Tash! Vira menepis tangan Bram dari dagunya.

"Aku ogah Om! Ogah! Sampai mati aku nggak mau bohongi atau nyakitin mbak Ningrum!"

Bram tertawa geli sambil menepuk-nepuk pahanya sendiri.

"Lucu sekali, padahal kamu tadi merintih-rintih, wajah penuh nafsumu mana mungkin bisa aku lupakan! Sepertinya kamu sengaja bersandiwara di depanku! Dalam hatimu mau, tapi mulutmu ini nggak senada, mulutmu nggak bisa mengakuinya! Tapi tubuhmu yang jujur nggak pernah bisa nolak." Bram bicara sambil menunjuk bibir Vira di sampingnya.

Vira kembali menepisnya dengan kasar.

"Om sudah nggak waras! Om Bram sudah gila!" Bentaknya dengan tatapan marah.

"Makanya nurut sajalah! Lagian kamu pikir pria mana yang tulus dan mau mencukupi kebutuhan kamu tanpa menikah? Aku sudah sebaik ini kamu tolak, apa kamu pikir kamu bisa mendapatkan pria lain di luar sana setelah tahu kalau kamu sudah nggak perawan?"

Bram menyentuh bahu Vira lalu membisikkan kata-kata pada telinganya. "Apa kamu mau aku yang ngomong langsung sama pria yang mendekatimu? Bahwa akulah yang sudah merenggut kesucianmu!?" Tanya Bram dengan tatapan merendahkan.
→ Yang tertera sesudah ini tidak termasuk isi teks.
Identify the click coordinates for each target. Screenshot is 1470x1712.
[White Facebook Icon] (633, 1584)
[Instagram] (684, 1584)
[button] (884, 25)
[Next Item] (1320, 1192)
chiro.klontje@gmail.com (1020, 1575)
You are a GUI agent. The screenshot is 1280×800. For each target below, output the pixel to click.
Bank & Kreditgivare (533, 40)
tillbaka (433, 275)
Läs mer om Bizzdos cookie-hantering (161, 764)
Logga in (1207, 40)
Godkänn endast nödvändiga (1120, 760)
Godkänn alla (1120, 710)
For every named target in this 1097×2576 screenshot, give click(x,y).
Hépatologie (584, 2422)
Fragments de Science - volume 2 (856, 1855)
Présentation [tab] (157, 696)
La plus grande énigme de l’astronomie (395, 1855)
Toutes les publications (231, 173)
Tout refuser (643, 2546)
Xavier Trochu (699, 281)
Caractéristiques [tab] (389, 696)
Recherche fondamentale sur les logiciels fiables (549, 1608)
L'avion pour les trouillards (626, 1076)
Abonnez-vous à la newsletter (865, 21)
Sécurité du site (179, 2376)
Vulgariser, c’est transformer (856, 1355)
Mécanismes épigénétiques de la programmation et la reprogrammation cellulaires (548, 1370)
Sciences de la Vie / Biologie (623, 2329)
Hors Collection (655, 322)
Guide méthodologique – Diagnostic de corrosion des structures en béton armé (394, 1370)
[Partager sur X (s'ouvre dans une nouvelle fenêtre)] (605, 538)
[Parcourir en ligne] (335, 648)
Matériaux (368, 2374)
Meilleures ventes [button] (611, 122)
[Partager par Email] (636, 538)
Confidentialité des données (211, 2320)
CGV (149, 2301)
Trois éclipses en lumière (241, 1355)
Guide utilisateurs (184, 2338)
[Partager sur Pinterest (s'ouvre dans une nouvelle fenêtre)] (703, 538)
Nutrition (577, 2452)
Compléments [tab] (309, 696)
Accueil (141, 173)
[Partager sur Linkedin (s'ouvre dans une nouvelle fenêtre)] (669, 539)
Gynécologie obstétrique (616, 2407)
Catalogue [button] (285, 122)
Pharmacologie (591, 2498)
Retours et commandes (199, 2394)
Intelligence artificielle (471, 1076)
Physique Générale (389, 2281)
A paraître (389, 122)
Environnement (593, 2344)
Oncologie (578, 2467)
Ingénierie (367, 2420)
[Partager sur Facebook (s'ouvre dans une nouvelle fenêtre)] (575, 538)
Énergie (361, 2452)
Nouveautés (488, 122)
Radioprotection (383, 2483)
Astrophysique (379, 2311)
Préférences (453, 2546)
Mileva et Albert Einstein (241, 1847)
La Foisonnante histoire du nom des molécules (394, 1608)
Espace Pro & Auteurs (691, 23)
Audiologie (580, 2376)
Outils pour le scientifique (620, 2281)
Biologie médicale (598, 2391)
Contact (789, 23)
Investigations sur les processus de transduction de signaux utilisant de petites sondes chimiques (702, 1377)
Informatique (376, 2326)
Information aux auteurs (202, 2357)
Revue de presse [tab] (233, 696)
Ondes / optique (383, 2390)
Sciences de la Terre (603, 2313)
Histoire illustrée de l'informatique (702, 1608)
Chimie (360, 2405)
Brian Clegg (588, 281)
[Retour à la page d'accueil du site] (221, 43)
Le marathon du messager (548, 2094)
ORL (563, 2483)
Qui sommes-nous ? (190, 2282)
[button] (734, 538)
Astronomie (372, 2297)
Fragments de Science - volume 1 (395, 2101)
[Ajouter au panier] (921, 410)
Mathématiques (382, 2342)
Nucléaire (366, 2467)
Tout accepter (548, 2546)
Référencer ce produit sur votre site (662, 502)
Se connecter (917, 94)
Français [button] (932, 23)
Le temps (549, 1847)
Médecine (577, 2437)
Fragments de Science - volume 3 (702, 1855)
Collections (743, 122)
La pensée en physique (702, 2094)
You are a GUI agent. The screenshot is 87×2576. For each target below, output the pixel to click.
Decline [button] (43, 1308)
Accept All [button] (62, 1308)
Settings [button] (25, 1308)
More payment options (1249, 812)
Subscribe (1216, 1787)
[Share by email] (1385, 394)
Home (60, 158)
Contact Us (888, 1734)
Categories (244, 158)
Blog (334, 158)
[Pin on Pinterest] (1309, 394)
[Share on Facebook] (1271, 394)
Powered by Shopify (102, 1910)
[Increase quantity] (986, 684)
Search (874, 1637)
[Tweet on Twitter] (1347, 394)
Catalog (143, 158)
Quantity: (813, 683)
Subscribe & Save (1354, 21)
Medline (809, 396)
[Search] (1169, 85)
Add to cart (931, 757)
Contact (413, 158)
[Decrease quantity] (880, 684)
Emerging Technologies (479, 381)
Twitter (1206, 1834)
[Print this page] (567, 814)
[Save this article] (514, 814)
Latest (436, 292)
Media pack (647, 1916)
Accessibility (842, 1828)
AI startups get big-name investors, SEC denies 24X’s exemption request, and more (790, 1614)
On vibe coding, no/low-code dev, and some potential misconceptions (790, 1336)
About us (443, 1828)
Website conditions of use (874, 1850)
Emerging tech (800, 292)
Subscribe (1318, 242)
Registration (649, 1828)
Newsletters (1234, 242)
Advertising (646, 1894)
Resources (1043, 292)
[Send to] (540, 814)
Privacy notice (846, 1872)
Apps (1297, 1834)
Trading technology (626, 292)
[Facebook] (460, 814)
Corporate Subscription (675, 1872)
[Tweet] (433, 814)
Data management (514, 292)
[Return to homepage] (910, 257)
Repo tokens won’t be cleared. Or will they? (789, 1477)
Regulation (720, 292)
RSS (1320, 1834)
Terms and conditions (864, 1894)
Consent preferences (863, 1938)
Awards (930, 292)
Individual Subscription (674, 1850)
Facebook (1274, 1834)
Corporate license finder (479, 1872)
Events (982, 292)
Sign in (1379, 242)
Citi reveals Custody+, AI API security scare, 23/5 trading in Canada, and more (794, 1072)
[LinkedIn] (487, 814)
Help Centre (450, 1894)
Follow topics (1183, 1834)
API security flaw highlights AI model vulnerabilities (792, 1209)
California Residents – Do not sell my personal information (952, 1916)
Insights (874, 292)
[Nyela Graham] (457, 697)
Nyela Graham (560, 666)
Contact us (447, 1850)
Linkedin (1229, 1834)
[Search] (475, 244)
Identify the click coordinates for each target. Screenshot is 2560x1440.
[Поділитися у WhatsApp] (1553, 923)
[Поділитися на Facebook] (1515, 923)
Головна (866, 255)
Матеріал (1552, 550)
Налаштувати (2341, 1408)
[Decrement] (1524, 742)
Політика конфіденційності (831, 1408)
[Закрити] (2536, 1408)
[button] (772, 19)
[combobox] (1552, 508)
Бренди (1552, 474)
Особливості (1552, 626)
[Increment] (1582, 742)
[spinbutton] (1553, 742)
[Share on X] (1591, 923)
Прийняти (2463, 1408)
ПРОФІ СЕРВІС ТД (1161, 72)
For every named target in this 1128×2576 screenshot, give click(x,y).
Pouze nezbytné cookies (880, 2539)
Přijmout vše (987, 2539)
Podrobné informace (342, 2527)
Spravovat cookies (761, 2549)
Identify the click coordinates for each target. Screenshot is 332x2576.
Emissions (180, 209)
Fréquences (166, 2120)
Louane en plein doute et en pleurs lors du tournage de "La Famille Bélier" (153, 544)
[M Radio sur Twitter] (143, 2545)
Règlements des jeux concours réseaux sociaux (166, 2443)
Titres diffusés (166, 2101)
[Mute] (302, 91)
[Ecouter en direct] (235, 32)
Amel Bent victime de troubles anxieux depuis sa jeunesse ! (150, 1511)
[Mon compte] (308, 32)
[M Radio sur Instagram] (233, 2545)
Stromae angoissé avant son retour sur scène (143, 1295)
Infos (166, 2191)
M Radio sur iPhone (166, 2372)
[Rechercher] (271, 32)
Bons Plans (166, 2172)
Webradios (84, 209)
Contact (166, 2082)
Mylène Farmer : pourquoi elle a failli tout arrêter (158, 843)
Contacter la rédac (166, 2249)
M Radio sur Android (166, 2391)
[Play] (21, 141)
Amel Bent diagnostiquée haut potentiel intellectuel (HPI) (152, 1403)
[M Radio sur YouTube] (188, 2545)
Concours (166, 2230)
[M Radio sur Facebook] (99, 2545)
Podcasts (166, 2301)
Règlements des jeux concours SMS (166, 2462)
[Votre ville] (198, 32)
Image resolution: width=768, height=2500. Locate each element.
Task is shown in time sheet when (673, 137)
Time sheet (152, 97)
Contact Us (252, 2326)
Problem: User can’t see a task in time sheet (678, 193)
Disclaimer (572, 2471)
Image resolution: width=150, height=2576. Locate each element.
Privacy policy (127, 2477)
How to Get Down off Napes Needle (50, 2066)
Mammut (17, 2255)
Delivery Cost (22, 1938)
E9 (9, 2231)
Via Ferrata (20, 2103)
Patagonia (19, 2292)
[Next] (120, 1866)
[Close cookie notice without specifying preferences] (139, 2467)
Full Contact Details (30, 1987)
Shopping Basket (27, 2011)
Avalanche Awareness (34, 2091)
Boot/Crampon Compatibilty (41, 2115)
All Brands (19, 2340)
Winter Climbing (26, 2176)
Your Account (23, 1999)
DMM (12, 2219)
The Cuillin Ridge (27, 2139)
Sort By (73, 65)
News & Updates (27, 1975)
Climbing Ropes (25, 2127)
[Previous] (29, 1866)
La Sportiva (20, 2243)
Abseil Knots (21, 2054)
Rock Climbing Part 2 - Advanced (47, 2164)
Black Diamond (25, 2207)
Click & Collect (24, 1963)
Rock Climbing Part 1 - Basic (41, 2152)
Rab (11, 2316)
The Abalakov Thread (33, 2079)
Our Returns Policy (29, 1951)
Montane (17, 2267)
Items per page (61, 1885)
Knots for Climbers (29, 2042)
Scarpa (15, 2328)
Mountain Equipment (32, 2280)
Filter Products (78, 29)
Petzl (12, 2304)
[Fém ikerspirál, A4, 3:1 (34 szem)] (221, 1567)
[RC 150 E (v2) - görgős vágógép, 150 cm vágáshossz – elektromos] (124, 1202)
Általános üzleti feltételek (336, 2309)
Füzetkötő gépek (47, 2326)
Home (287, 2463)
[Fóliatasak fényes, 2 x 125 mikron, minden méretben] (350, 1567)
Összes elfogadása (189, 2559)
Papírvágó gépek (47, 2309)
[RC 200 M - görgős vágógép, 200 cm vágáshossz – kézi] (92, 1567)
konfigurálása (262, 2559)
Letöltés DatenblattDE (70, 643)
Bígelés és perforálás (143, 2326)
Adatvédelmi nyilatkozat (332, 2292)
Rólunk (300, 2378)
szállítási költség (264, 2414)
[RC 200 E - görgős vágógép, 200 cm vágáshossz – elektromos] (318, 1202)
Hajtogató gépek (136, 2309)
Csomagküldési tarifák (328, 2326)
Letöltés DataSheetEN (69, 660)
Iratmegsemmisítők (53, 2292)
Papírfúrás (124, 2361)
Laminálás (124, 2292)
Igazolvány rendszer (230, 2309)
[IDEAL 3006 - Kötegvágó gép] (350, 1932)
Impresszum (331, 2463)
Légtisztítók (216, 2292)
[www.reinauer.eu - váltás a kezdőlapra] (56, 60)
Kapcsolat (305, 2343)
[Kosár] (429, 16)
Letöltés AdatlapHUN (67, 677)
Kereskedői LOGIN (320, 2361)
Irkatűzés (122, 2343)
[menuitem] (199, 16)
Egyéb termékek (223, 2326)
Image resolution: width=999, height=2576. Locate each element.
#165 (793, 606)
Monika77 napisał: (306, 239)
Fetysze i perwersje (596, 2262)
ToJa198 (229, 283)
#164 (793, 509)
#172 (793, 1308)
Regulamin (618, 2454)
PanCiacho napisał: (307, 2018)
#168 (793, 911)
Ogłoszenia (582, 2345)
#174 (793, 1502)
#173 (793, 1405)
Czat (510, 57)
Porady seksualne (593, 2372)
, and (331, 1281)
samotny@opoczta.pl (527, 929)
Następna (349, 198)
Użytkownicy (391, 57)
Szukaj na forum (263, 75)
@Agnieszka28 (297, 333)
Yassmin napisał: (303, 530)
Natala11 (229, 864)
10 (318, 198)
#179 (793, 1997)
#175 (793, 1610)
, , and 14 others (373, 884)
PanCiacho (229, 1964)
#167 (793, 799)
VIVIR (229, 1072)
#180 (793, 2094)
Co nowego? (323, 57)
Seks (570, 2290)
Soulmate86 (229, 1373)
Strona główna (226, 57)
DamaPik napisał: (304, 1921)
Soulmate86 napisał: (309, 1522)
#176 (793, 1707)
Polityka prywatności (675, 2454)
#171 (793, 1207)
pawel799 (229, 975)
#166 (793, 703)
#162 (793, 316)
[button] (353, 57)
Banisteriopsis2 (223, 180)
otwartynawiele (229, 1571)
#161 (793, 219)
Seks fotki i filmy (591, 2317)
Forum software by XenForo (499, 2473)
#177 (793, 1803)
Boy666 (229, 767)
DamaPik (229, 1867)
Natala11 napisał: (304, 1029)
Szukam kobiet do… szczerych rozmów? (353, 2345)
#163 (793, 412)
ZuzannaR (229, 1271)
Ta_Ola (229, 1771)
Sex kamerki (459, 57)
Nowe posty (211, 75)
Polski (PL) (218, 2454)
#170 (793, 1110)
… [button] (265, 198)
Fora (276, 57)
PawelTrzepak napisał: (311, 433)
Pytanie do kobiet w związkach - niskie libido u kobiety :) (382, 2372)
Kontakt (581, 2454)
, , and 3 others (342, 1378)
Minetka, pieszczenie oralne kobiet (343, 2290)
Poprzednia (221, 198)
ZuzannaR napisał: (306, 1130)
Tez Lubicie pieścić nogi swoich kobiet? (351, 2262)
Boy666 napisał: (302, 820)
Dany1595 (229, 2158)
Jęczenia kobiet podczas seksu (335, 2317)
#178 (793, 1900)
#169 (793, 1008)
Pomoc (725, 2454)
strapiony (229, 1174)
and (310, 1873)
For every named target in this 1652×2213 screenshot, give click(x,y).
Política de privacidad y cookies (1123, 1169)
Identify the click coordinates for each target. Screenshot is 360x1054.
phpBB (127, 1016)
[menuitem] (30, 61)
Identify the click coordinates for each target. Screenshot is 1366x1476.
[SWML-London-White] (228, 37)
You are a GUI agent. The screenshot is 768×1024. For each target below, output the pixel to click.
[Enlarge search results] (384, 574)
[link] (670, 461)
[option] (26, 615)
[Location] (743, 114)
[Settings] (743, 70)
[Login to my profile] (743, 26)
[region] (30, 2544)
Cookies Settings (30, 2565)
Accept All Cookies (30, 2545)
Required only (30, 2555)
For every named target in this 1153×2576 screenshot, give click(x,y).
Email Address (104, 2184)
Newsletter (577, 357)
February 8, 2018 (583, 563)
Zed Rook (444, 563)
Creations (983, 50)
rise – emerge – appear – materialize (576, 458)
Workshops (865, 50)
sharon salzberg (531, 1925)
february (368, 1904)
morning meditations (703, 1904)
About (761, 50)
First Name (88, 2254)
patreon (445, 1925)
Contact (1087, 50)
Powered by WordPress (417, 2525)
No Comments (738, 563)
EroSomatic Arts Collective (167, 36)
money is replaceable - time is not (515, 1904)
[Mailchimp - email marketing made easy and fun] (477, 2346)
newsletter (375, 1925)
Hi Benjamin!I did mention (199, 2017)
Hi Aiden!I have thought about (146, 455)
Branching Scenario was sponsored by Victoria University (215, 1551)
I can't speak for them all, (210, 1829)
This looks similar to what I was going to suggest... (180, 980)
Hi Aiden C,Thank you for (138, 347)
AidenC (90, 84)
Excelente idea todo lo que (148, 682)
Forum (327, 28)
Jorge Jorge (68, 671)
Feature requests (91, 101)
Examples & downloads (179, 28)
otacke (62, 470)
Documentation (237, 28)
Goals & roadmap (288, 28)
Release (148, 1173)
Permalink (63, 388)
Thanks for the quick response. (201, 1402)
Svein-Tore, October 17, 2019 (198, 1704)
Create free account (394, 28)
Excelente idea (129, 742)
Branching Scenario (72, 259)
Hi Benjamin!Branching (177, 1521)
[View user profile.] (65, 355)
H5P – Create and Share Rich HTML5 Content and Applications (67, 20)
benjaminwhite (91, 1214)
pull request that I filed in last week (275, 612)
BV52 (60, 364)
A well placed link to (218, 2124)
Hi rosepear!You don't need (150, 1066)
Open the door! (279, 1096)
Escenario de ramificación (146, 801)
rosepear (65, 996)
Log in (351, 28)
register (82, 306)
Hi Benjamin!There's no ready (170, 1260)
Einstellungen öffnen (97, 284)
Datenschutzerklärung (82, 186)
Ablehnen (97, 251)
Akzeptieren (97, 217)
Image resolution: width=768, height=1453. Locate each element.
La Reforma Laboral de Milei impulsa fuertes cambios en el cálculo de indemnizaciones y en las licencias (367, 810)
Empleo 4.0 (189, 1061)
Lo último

Vira langsung membalas tatapan mata Bram, tidak hanya sorot mata tajam Bram yang menegaskan bahwa Vira sepenuhnya berada di genggaman tangannya, tapi kata-kata itu lebih mirip sebagai ungkapan peringatan dan juga ancaman besar bagi Vira bahwa Vira tidak akan pernah bisa menikah dengan pria lain.

"Kejam sekali!" Desis Vira sambil mengusap air mata pada kedua pipinya.

"Ya .... Memang aku terlihat kejam dan seenak sendiri, tapi coba kamu pikir daripada kamu dibuang di malam pertama setelah menikah? Apakah tidak lebih memalukan?" Sahut Bram dengan entengnya sambil mengukir senyum lalu meniup kepulan asap rokok dari bibir tipisnya ke wajah Vira.

Vira merasa muak sekali dengan ucapan Bram. Bram tidak hanya menginjak-injak harga diri Vira tapi juga berulangkali mengoloknya karena sudah tidak memiliki kesucian untuk dibanggakan lagi.

Benarkah hanya untuk membalas dendam? Bukankah Bram merasakan kebenaran tentang ketulusan dalam hati ketika menjamah tubuh Vira Astanti? Bagaimana kalau pada akhirnya aksi balas dendam Bram ternyata malah membuat Bram terjebak dalam dilemanya sendiri, antara kebenaran dirinya yang telah larut dan jatuh cinta pada Vira?